3.  Preserve the amputated part: Rinse part with clean water and put it into a clean plastic bag, then into another plastic bag with ice. Cooling prolongs survival of amputated part while double plastic bag prevents soaking severed part in water.

What are the Procedure risks?

In general, doctors will try to reattach all major limb amputation, such as that of the hand. The reason is that current technology is not able to recreate a hand substitute. As reattachment is a complex and long surgery, there are important factors to consider:

  • Patient factors

Medical conditions such as diabetes, hypertension and heart conditions increase the risk of complications. Risk also increases with age of the patient.

  • Extent of damage

The more severe the injury, the lower the success of replantation. The higher the amputation level, the worse the function after surgery.

  • Timing

A delay of more than 6 hours makes reattachment less feasible due to multi-organ failure. When muscle tissue dies, the wound may result in infection.

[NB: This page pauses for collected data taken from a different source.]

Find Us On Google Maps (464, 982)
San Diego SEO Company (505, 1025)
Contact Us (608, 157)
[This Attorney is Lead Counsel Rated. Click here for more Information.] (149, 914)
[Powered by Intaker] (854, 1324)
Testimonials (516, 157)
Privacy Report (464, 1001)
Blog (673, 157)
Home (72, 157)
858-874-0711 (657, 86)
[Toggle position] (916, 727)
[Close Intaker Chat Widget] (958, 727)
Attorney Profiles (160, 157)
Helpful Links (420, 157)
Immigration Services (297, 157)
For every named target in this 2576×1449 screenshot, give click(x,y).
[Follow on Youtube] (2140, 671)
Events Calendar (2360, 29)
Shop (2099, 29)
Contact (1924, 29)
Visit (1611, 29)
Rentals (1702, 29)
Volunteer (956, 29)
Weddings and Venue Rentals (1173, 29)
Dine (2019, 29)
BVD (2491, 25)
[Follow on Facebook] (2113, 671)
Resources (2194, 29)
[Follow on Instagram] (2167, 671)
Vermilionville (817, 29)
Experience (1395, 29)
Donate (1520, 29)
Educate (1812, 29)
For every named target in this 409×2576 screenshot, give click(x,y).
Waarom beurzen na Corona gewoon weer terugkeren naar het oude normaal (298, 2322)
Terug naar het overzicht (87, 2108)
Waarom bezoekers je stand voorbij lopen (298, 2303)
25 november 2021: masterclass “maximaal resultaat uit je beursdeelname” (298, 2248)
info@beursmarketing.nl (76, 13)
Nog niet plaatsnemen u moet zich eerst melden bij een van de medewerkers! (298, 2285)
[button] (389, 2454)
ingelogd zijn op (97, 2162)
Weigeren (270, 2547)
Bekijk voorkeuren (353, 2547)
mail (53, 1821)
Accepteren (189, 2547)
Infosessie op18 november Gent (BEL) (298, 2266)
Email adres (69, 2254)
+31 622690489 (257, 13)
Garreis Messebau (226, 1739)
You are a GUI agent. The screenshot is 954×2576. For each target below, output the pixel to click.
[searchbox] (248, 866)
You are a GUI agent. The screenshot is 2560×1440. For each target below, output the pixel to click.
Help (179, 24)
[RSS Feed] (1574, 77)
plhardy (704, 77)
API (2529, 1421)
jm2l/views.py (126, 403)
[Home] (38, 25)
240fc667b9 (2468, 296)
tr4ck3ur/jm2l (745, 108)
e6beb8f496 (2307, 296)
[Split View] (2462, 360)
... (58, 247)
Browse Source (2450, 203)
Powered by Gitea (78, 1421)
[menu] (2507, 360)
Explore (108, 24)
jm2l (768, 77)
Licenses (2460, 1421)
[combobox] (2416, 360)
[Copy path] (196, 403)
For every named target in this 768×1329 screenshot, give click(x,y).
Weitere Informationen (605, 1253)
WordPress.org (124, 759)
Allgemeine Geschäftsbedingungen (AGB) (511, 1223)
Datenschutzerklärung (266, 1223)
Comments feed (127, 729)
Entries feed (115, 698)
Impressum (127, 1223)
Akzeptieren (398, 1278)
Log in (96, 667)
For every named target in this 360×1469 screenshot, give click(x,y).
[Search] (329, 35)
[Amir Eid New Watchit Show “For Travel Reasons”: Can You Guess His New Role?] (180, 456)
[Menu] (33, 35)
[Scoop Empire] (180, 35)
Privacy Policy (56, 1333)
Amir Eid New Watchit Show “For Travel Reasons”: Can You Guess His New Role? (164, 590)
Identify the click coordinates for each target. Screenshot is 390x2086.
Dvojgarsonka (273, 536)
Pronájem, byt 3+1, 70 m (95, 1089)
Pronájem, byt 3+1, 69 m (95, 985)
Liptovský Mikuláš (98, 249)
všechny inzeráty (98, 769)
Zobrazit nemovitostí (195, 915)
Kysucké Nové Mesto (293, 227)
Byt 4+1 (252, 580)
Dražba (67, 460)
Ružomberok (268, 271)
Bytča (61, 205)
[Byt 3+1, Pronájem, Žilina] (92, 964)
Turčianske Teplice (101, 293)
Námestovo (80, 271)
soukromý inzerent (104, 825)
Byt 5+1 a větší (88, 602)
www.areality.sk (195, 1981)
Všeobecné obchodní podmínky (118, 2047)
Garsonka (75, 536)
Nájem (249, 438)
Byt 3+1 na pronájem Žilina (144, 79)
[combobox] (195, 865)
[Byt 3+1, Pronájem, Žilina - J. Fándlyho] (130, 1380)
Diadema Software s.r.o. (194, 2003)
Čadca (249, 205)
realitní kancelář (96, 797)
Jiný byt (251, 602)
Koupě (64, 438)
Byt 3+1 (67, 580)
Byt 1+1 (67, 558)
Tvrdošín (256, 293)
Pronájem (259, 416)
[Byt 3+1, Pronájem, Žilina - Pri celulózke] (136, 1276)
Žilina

  • Surgeon and Surgery Facility

In Singapore, most hospitals are equipped with the capability to perform reattachment surgery.

In the case of Mdm Khoo, at 85 years of age, she is at higher risk for such a surgery. As mentioned above, Mdm Khoo’s injury may most likely be the extensive crush or the avulsion type, which are less likely to be replantable.

What is the outcome of Hand Replantation?

The best recovery of hand replantation (reattachment) is at the level of the wrist. The higher the amputation level, the worse the function. Nerve regeneration is a major limiting factor as most of the functions require the nerve to work well.

The younger the child, the better the recovery. This is because nerve regeneration in the young is good, and recovery is much better, especially for those below 10 years of age.

In general, it has been found that a replanted hand can function better than an artificial hand (prosthesis). But a long period of therapy is required before recovery, which may take up to a year or more, depending on the level. Follow-up surgery often need to be done, the average being about 3 additional procedures after the replantation surgery.